Dans Le Masque et la Lumière, Zumthor à la fois constate qu’en régime pro­si­mé­trique « la fron­tière entre prose et vers manque de net­te­té » et pro­pose de dis­tin­guer le « pro­si­mètre inté­gré » ou sys­té­ma­tique du « pro­si­mètre occa­sion­nel ». Et s’« il y a un terme com­mun, non négli­geable » au vers et à de la prose, qui est la rhé­to­rique, c’est aus­si que l’enjeu du pro­si­mètre est para­doxa­le­ment poli­tique : il doit ordon­ner un monde chao­tique en attes­tant un désordre for­mel. Attestation sati­rique : le mélange ne ren­voie pas, au départ, à une fusion des gene­ra dic­ta­mi­num. Le dic­ta­men pro­si­me­tri­cum n’implique aucu­ne­ment le mariage ori­gi­naire du vers et de la prose, que sup­pose le phi­lo­sophe (Idée de la prose, 1988, dans la tra­duc­tion de Gérard Macé), mais une suave arti­cu­la­tion de deux registres appe­lés à tendre et à détendre le lec­teur. Si « l’idée de la poé­sie, c’est la prose », alors l’idée d’une bous­tro­phique trans­cen­dan­tale se reverse en faveur d’une prose sépa­rée et sou­ve­raine, expli­cante et « plus que for­melle », qui « dit quelque chose », ou « parle de ce qui a lieu », dans les termes de Jean-Claude Milner (Mallarmé au tom­beau). Cette prose est comme le nain caché qui actionne l’automate joueur d’échecs. Il y a une théo­lo­gie de la prose et une his­toire de la poé­sie.

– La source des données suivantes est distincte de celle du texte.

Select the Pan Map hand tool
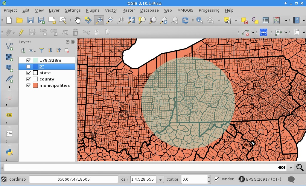 pyautogui.click(x=77, y=20)

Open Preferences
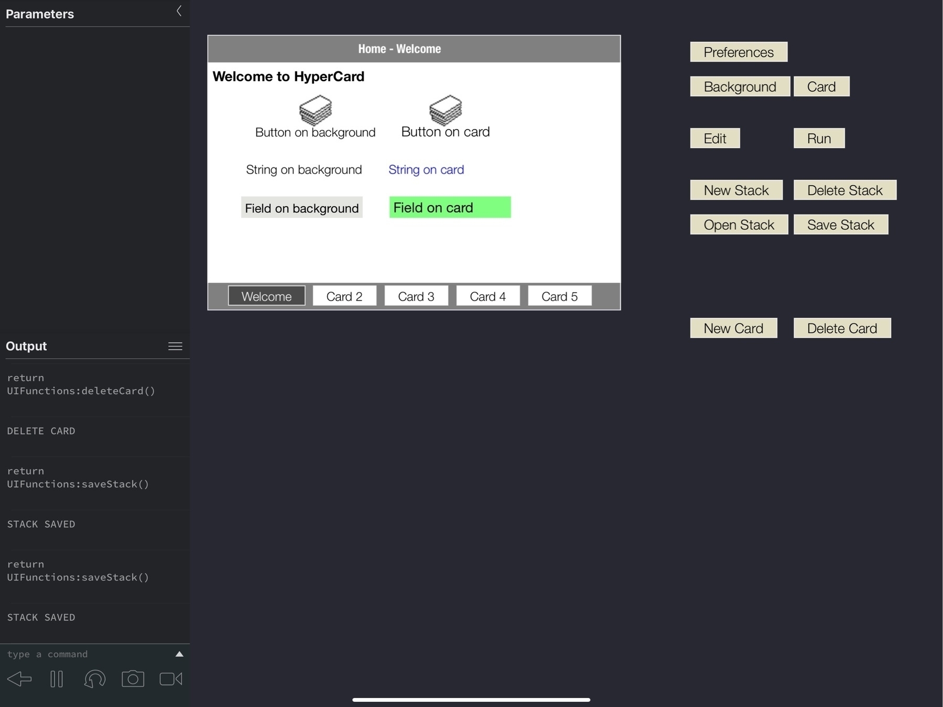(738, 52)
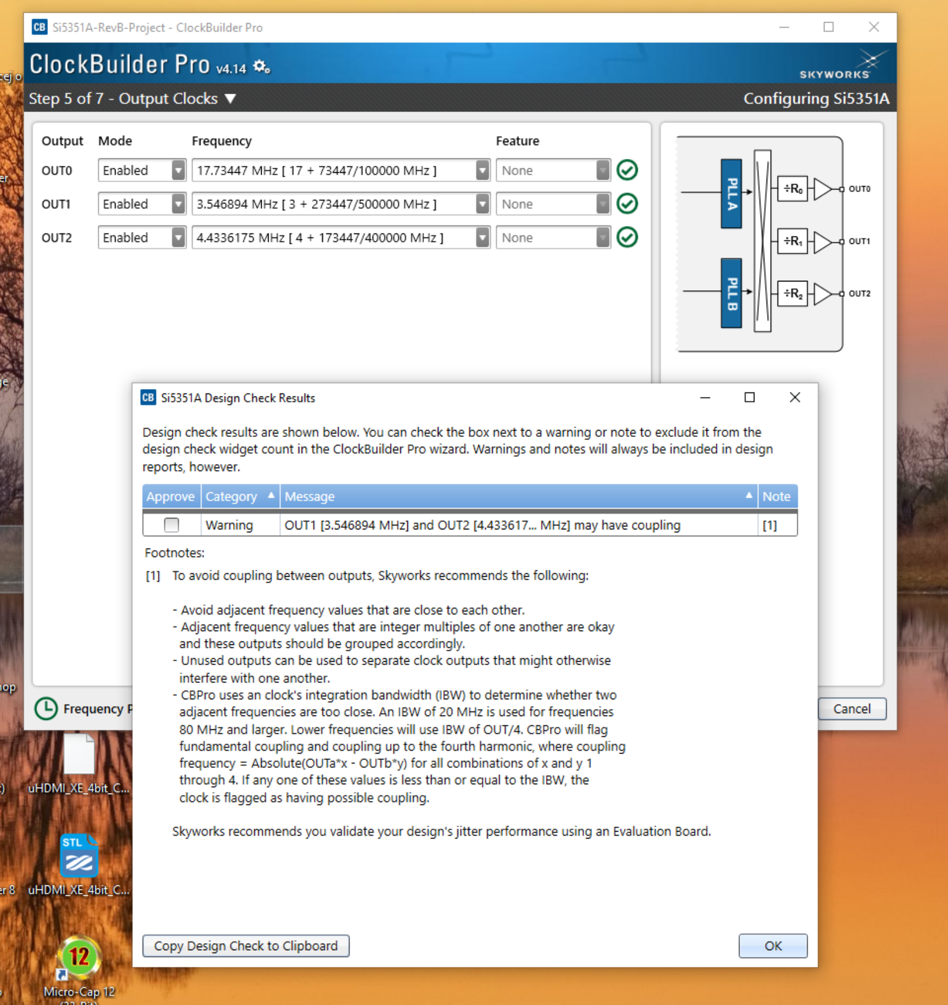The width and height of the screenshot is (948, 1005).
Task: Expand the OUT1 frequency dropdown
Action: (482, 204)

À sup­po­ser qu’il y ait « de bons vers, de mau­vais vers, et le chaos » (T. S. Eliot, 1917), le pro­blème de l’histoire chao­tique et de ses ban­deaux n’est pas réso­lu. Même les vers de Frost parlent de la forme visée dans l’informe : « que souffle le chaos !/ que se fondent les nuages !/ j’attends ce qui a forme ». Les nuages sont des formes sans formes. Meschonnic inten­si­fie la contra­dic­tion en décla­rant : « Il ne s’agit pas d’opposer des formes à une absence de formes. Puisque l’informe est encore une forme. » Mais si « la liber­té n’est pas plus un choix qu’une absence de contrainte », étant « la recherche de sa propre his­to­ri­ci­té », la contra­dic­tion est la conclu­sion his­to­rique de la cri­tique du rythme : « le poète n’est pas libre devant le vers libre ». (En symé­trie et au ras de l’époque, Eliot dit élé­men­tai­re­ment : « Cela signi­fie que la liber­té n’est réel­le­ment libre qu’à se mani­fes­ter sur la base d’une limi­ta­tion arti­fi­cielle. ») L’histoire induit une récep­ti­vi­té ins­pi­rée, la pas­si­vi­té d’un ven­tri­loque : « on ne choi­sit pas ce qu’on écrit, ni de l’écrire ». La liber­té de choi­sir une « ryth­mique car­rée » (Creeley), par exemple, n’est plus une question.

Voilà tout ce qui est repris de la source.